Without the NCAA’s blessing, "I wouldn't have been able to actively partake in Clemson football,” Miller said.

On Dec. 12, Miller, who had taken an independent study course, graduated from UAB. He and his fiancée Megan, also got married that day. 

“It’s all been a whirlwind,” Miller said.

Mike Miller and his wife Megan.

The third-generation college football player, whose dad played at Ole Miss and grandfather was an All-American lineman at Duke, is grateful for the opportunities he’s received. He said he learned from his father, a pastor, and from his coaches about the impact he could have on kids and that’s why he grew up aspiring to coach -- not to play in the NFL.

Miller credits UAB head coach Bill Clark for showing him just how hard you have to work in football, and former UAB coach Garrick McGee for teaching him X's and O's.

At Clemson, Miller has been blown away by the spirit of family and what it is for a program to have "a culture" and priorities, all things hammered home by Swinney. 

The mantras from the Tigers head coach (like “Bloom where you’re planted”) or the one Tigers offensive coordinator Tony Elliott has instilled in him (“Serve their heart, not their talent”) have been life-changing, Miller said.

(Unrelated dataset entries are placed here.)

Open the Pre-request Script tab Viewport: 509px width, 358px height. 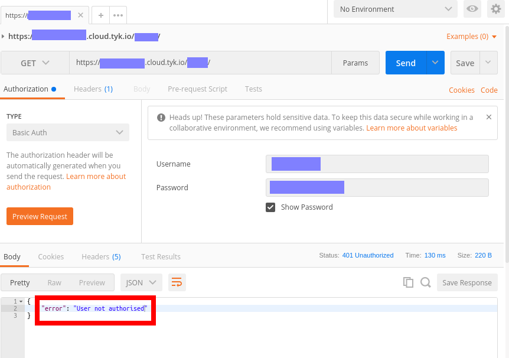point(197,89)
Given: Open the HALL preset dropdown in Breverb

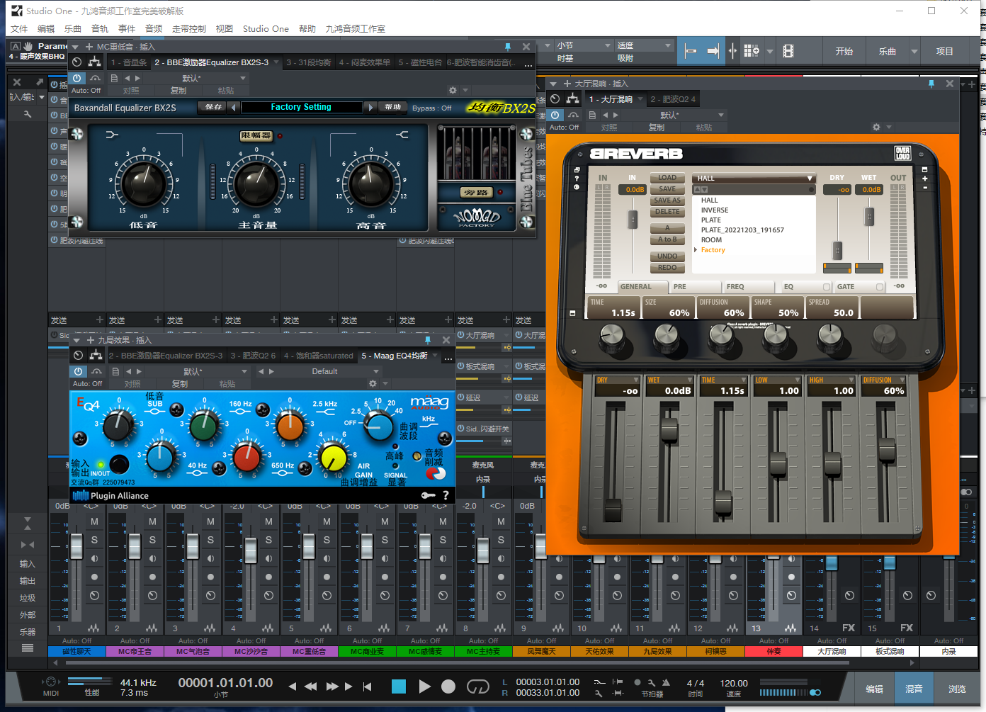Looking at the screenshot, I should tap(754, 178).
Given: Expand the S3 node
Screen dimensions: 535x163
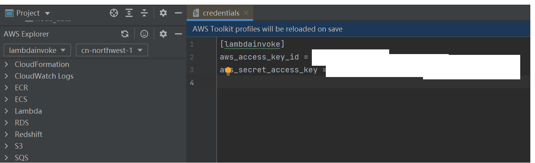Looking at the screenshot, I should [x=7, y=146].
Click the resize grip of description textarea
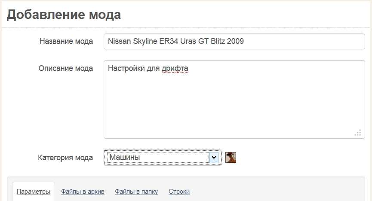 (358, 133)
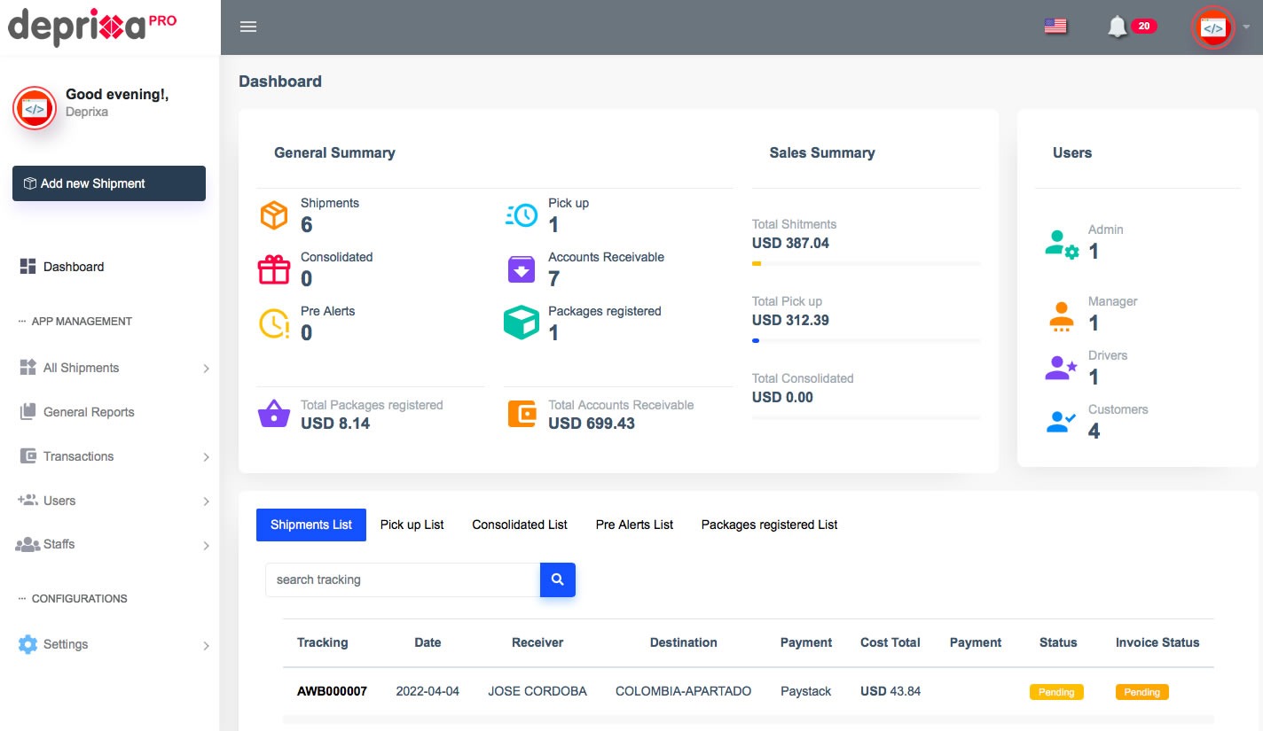Image resolution: width=1263 pixels, height=731 pixels.
Task: Click the hamburger menu icon in header
Action: 248,27
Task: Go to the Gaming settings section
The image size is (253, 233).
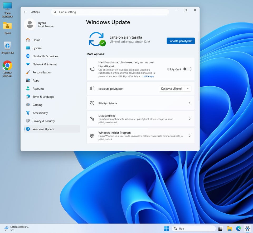Action: coord(37,105)
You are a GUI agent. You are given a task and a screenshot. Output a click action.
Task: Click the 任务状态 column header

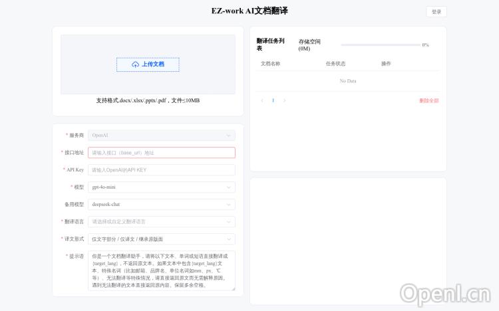point(335,64)
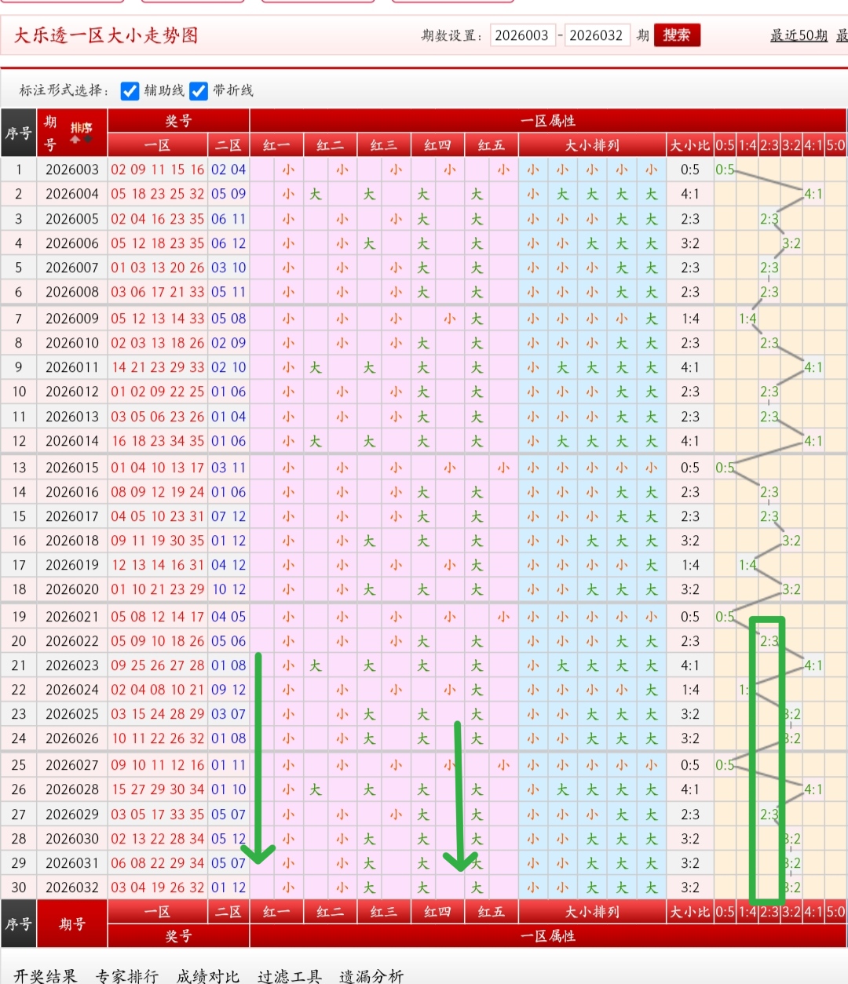Screen dimensions: 848x984
Task: Uncheck the 带折线 checkbox
Action: tap(199, 91)
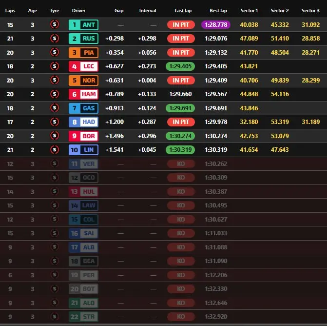Click the tyre icon in LIN row
The height and width of the screenshot is (326, 327).
point(55,150)
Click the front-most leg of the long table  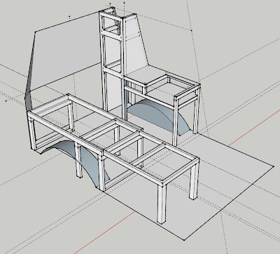click(x=162, y=203)
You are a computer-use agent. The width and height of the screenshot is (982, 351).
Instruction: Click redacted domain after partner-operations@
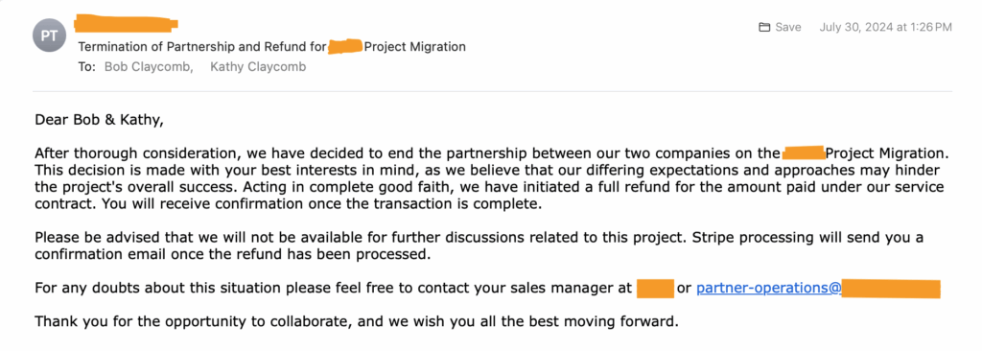(891, 289)
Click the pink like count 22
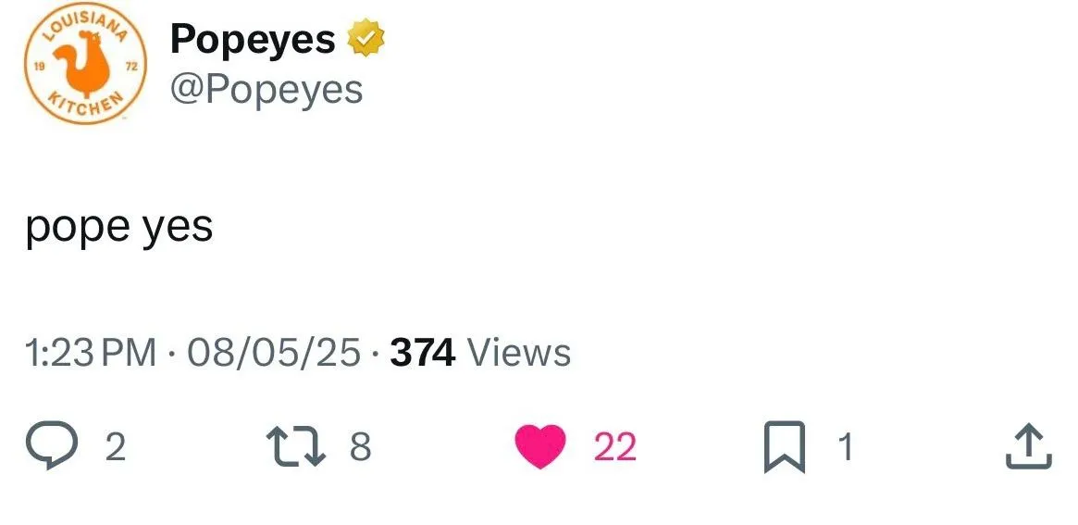 (614, 448)
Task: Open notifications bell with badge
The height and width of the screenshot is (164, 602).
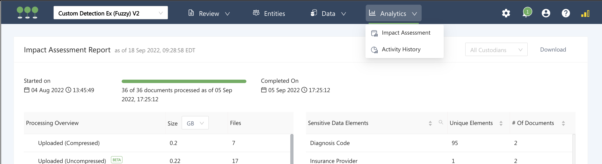Action: (527, 13)
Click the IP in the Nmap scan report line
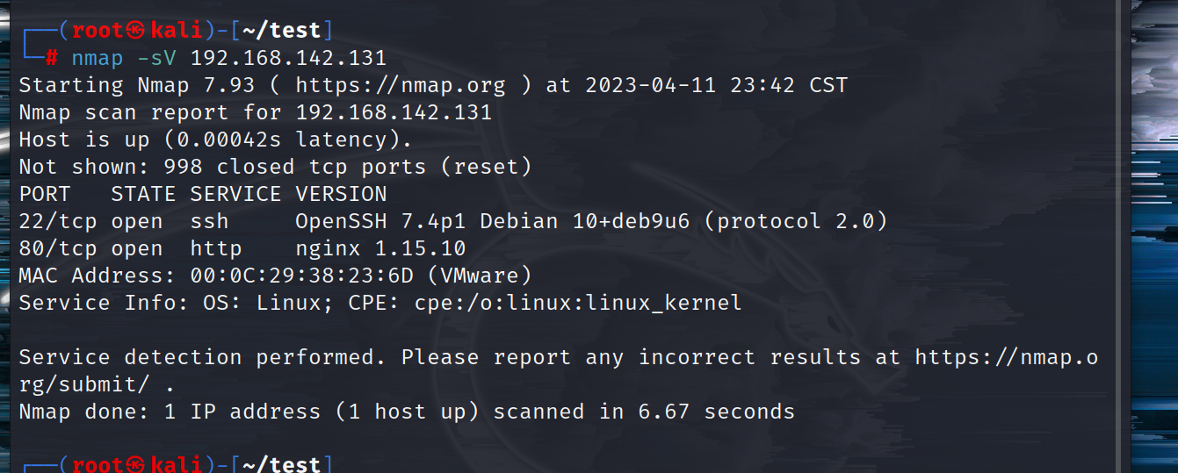This screenshot has height=473, width=1178. 394,112
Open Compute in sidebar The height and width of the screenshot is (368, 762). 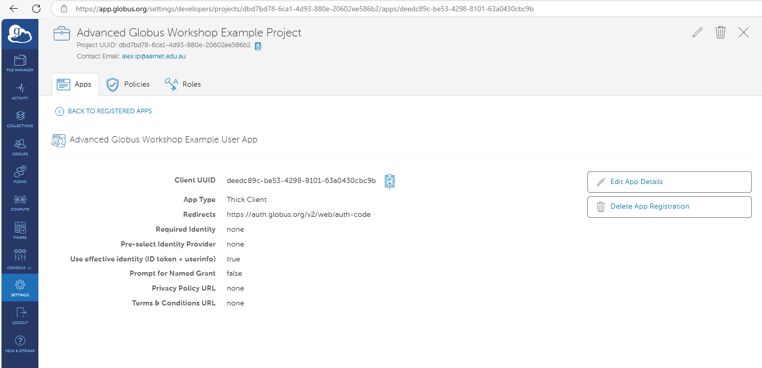pos(20,202)
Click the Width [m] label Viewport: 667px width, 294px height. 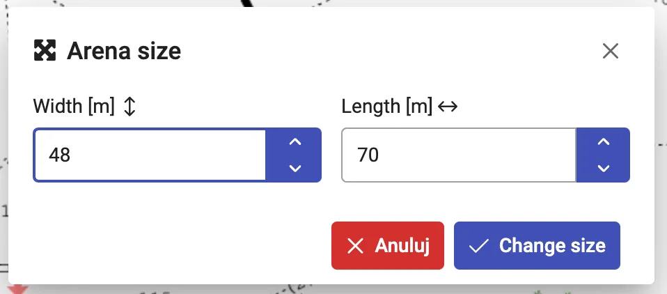tap(73, 107)
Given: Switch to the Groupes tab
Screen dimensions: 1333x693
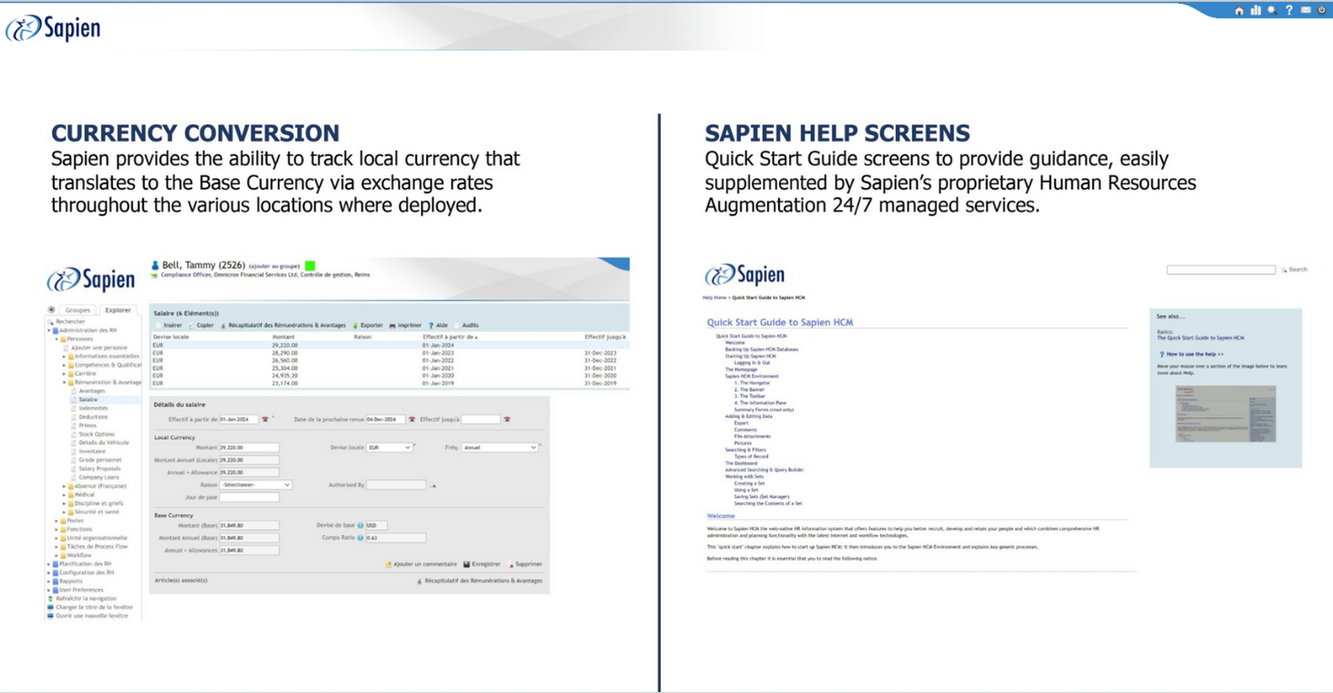Looking at the screenshot, I should coord(78,310).
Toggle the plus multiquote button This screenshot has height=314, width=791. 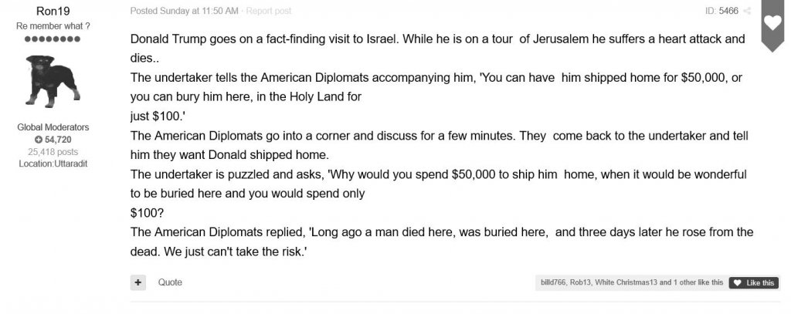point(138,282)
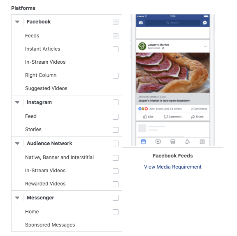
Task: Select the Marketplace icon in preview bottom bar
Action: (x=173, y=141)
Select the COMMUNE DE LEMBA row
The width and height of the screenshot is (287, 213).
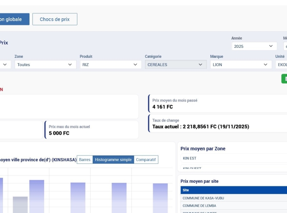pos(233,206)
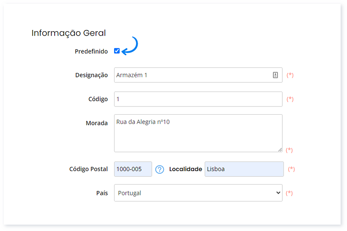Focus the Designação field with Armazém 1
Viewport: 347px width, 231px height.
click(x=198, y=75)
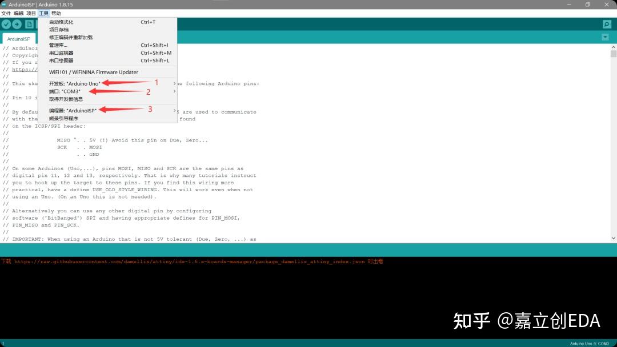The width and height of the screenshot is (617, 347).
Task: Open the 文件 menu
Action: click(x=7, y=13)
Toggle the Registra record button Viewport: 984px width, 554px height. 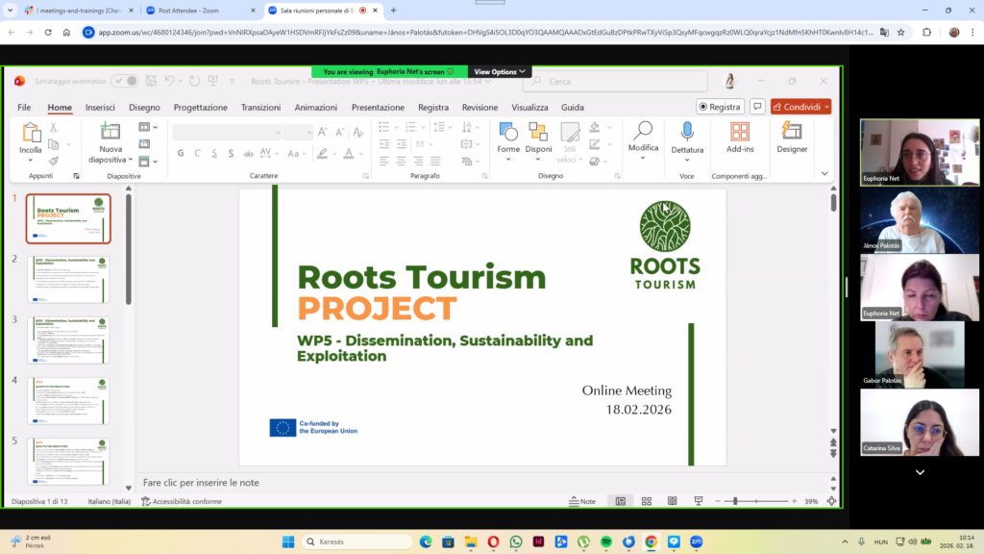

It’s that spirit that folks inside the Clemson program will tell you has as much to do with the Tigers getting to this title game as anything. 

“It’s so surreal being here,” Miller told FOX Sports at Saturday’s Media Day. “I was never even part of a bowl team at UAB and now we’re in the playoff, about to play for the national title. It’s so cool to look back and see God’s hand in all this.”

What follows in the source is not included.